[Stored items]
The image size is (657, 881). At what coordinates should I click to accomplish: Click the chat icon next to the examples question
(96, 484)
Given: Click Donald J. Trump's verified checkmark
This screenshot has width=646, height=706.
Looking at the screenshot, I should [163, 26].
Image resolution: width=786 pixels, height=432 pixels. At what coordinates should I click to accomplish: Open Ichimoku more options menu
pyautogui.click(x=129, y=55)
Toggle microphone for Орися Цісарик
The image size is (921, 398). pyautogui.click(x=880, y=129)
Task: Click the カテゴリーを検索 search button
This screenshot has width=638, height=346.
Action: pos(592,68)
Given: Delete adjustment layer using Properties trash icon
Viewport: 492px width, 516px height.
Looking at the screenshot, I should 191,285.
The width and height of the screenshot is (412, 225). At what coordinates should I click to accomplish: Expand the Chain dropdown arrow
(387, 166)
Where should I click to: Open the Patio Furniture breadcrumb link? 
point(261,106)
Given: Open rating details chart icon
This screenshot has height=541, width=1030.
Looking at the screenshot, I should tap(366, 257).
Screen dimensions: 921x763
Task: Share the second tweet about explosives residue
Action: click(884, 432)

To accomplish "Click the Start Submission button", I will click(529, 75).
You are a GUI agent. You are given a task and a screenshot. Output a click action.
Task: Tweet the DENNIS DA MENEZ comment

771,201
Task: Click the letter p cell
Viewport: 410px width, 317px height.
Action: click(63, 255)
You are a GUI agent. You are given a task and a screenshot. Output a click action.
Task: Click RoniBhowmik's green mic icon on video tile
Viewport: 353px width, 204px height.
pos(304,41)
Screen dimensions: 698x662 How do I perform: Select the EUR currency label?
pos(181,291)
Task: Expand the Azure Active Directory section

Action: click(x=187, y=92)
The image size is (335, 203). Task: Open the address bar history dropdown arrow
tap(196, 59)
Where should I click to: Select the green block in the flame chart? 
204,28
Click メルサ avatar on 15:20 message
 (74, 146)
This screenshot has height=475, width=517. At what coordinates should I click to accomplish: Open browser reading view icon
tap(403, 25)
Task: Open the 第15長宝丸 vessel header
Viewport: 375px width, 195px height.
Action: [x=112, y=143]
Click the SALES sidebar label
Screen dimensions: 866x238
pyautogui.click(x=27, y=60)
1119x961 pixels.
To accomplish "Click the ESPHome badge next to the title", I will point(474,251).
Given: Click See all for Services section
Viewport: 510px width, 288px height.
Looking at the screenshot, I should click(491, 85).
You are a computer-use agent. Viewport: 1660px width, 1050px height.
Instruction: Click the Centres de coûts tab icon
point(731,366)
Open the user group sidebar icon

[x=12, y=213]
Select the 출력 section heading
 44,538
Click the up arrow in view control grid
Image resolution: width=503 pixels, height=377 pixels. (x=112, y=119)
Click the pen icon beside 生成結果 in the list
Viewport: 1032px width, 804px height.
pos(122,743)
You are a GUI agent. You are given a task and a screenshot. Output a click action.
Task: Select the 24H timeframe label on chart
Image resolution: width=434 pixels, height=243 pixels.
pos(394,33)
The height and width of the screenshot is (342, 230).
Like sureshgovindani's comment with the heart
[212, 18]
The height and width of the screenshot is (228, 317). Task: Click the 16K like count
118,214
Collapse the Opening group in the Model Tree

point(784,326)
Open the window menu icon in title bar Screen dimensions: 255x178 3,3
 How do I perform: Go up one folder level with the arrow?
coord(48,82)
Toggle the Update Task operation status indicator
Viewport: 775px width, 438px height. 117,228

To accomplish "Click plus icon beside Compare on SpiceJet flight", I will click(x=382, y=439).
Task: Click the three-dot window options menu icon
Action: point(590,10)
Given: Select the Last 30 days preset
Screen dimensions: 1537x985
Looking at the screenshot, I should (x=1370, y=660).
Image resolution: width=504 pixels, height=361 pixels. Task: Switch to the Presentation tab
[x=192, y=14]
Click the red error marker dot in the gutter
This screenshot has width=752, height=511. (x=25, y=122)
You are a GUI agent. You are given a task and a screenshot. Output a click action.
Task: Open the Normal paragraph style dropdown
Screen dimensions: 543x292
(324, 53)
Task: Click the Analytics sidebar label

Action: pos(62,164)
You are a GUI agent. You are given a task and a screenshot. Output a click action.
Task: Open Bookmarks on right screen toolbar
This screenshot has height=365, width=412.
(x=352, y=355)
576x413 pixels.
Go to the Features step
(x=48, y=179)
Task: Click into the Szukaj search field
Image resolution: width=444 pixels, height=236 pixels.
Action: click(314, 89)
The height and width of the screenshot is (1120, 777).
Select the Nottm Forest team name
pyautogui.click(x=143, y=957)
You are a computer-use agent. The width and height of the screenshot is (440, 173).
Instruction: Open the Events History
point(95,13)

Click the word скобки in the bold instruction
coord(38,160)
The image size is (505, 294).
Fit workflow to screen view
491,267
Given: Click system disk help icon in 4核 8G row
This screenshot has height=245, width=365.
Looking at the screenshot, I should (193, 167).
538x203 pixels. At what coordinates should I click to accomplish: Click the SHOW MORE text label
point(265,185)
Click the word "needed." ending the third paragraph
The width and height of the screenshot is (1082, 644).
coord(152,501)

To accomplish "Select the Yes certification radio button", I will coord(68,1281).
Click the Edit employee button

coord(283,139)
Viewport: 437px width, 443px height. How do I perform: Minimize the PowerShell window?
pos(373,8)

■ AIM OF THE TASK: Make a faithful copy of every record above.

■ WRITTEN RESPONSE:
The image size is (657, 881). At what coordinates should I click to accomplish: Click the chat icon next to the examples question
(96, 484)
Given: Click Donald J. Trump's verified checkmark
This screenshot has width=646, height=706.
Looking at the screenshot, I should [163, 26].
Image resolution: width=786 pixels, height=432 pixels. At what coordinates should I click to accomplish: Open Ichimoku more options menu
pyautogui.click(x=129, y=55)
Toggle microphone for Орися Цісарик
The image size is (921, 398). pyautogui.click(x=880, y=129)
Task: Click the カテゴリーを検索 search button
This screenshot has width=638, height=346.
Action: pos(592,68)
Given: Delete adjustment layer using Properties trash icon
Viewport: 492px width, 516px height.
Looking at the screenshot, I should 191,285.
The width and height of the screenshot is (412, 225). At what coordinates should I click to accomplish: Expand the Chain dropdown arrow
(387, 166)
Where should I click to: Open the Patio Furniture breadcrumb link? 
point(261,106)
Given: Open rating details chart icon
This screenshot has height=541, width=1030.
Looking at the screenshot, I should tap(366, 257).
Screen dimensions: 921x763
Task: Share the second tweet about explosives residue
Action: click(884, 432)

To accomplish "Click the Start Submission button", I will click(529, 75).
You are a GUI agent. You are given a task and a screenshot. Output a click action.
Task: Tweet the DENNIS DA MENEZ comment

771,201
Task: Click the letter p cell
Viewport: 410px width, 317px height.
Action: click(63, 255)
You are a GUI agent. You are given a task and a screenshot. Output a click action.
Task: Click RoniBhowmik's green mic icon on video tile
Viewport: 353px width, 204px height.
pos(304,41)
Screen dimensions: 698x662 How do I perform: Select the EUR currency label?
pos(181,291)
Task: Expand the Azure Active Directory section

Action: click(x=187, y=92)
The image size is (335, 203). Task: Open the address bar history dropdown arrow
tap(196, 59)
Where should I click to: Select the green block in the flame chart? 
204,28
Click メルサ avatar on 15:20 message
 (74, 146)
This screenshot has height=475, width=517. At what coordinates should I click to accomplish: Open browser reading view icon
tap(403, 25)
Task: Open the 第15長宝丸 vessel header
Viewport: 375px width, 195px height.
Action: [x=112, y=143]
Click the SALES sidebar label
Screen dimensions: 866x238
pyautogui.click(x=27, y=60)
1119x961 pixels.
To accomplish "Click the ESPHome badge next to the title", I will point(474,251).
Given: Click See all for Services section
Viewport: 510px width, 288px height.
Looking at the screenshot, I should click(491, 85).
You are a computer-use agent. Viewport: 1660px width, 1050px height.
Instruction: Click the Centres de coûts tab icon
point(731,366)
Open the user group sidebar icon

[x=12, y=213]
Select the 출력 section heading
 44,538
Click the up arrow in view control grid
Image resolution: width=503 pixels, height=377 pixels. (x=112, y=119)
Click the pen icon beside 生成結果 in the list
Viewport: 1032px width, 804px height.
pos(122,743)
You are a GUI agent. You are given a task and a screenshot. Output a click action.
Task: Select the 24H timeframe label on chart
Image resolution: width=434 pixels, height=243 pixels.
pos(394,33)
The height and width of the screenshot is (342, 230).
Like sureshgovindani's comment with the heart
[212, 18]
The height and width of the screenshot is (228, 317). Task: Click the 16K like count
118,214
Collapse the Opening group in the Model Tree

point(784,326)
Open the window menu icon in title bar Screen dimensions: 255x178 3,3
 How do I perform: Go up one folder level with the arrow?
coord(48,82)
Toggle the Update Task operation status indicator
Viewport: 775px width, 438px height. 117,228

To accomplish "Click plus icon beside Compare on SpiceJet flight", I will click(x=382, y=439).
Task: Click the three-dot window options menu icon
Action: point(590,10)
Given: Select the Last 30 days preset
Screen dimensions: 1537x985
Looking at the screenshot, I should (x=1370, y=660).
Image resolution: width=504 pixels, height=361 pixels. Task: Switch to the Presentation tab
[x=192, y=14]
Click the red error marker dot in the gutter
This screenshot has width=752, height=511. (x=25, y=122)
You are a GUI agent. You are given a task and a screenshot. Output a click action.
Task: Open the Normal paragraph style dropdown
Screen dimensions: 543x292
(324, 53)
Task: Click the Analytics sidebar label

Action: pos(62,164)
You are a GUI agent. You are given a task and a screenshot. Output a click action.
Task: Open Bookmarks on right screen toolbar
This screenshot has height=365, width=412.
(x=352, y=355)
576x413 pixels.
Go to the Features step
(x=48, y=179)
Task: Click into the Szukaj search field
Image resolution: width=444 pixels, height=236 pixels.
Action: click(314, 89)
The height and width of the screenshot is (1120, 777).
Select the Nottm Forest team name
pyautogui.click(x=143, y=957)
You are a computer-use agent. The width and height of the screenshot is (440, 173).
Instruction: Open the Events History
point(95,13)

Click the word скобки in the bold instruction
coord(38,160)
The image size is (505, 294).
Fit workflow to screen view
491,267
Given: Click system disk help icon in 4核 8G row
This screenshot has height=245, width=365.
Looking at the screenshot, I should (193, 167).
538x203 pixels. At what coordinates should I click to accomplish: Click the SHOW MORE text label
point(265,185)
Click the word "needed." ending the third paragraph
The width and height of the screenshot is (1082, 644).
coord(152,501)

To accomplish "Select the Yes certification radio button", I will coord(68,1281).
Click the Edit employee button

coord(283,139)
Viewport: 437px width, 443px height. How do I perform: Minimize the PowerShell window?
pos(373,8)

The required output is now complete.